Another client-server DB2 workload growth factor: a growing number of organizations are providing users with query and reporting tools and allowing them to use these to access data in production, operational DB2 databases. That's right -- BI (business intelligence) work targeting production DB2 for z/OS tables. Yes, this can be done while OLTP and batch programs go against the same data. I've seen it, and it works (it can work particularly well when DB2 is running in data sharing mode on a Parallel Sysplex, and one or two members of the group are dedicated to decision support applications). The DDF connection? The query and reporting tools typically send SQL statements to DB2 using the DRDA protocol (done through DB2 Connect or via one of the IBM Data Server Driver packages).

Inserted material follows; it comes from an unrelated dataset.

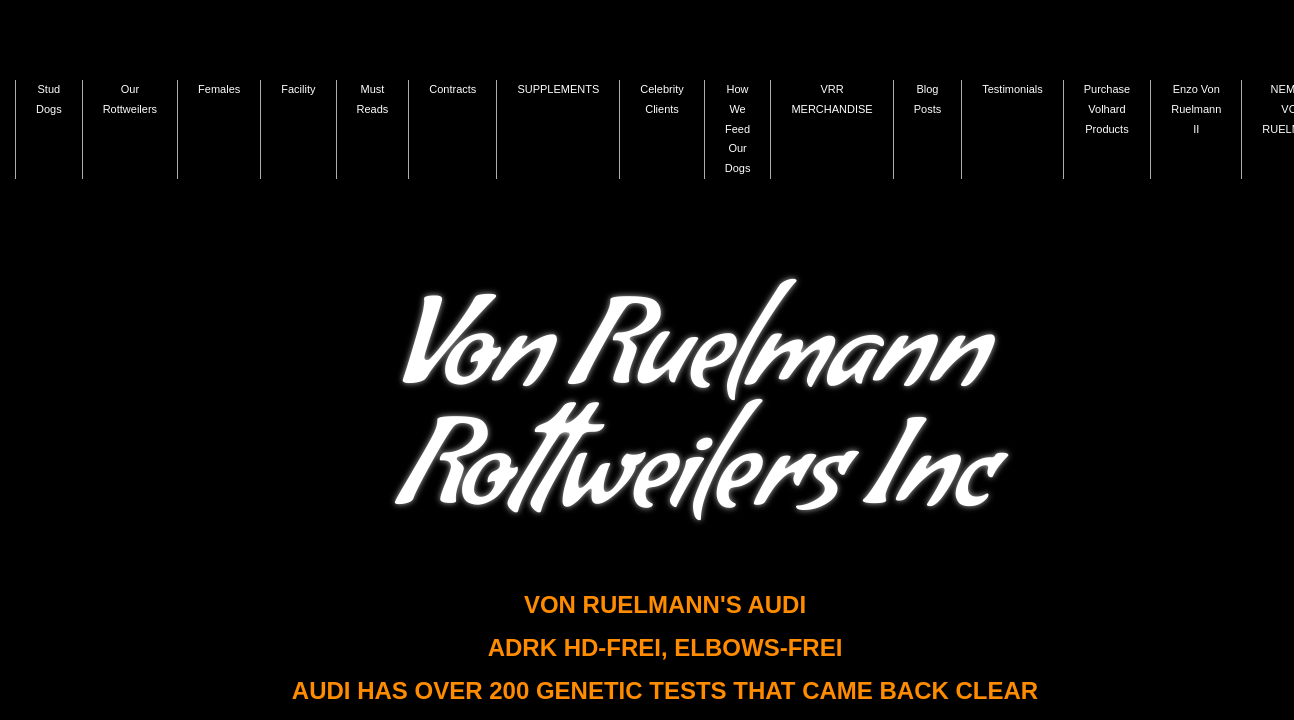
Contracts (452, 89)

Whatever the breakdown of your workload, knowing it can help you to see where the demand for SQL statement execution capacity is coming from, and that can help you to deliver support where its needed most (suggestion: try tracking the workload breakdown over time, perhaps presenting the trends graphically in a line chart, with different colored lines for the different components of the overall DB2 workload, or a series of pie charts, the latter with slices for the different workload components).

I'll try to post more entries in the future on other uses of the information that can be found in a DB2 monitor Accounting Report - Long and Statistics Report - Long. For now, look these reports over at your shop. Don't run 'em yet? Get started. You'll be glad you did.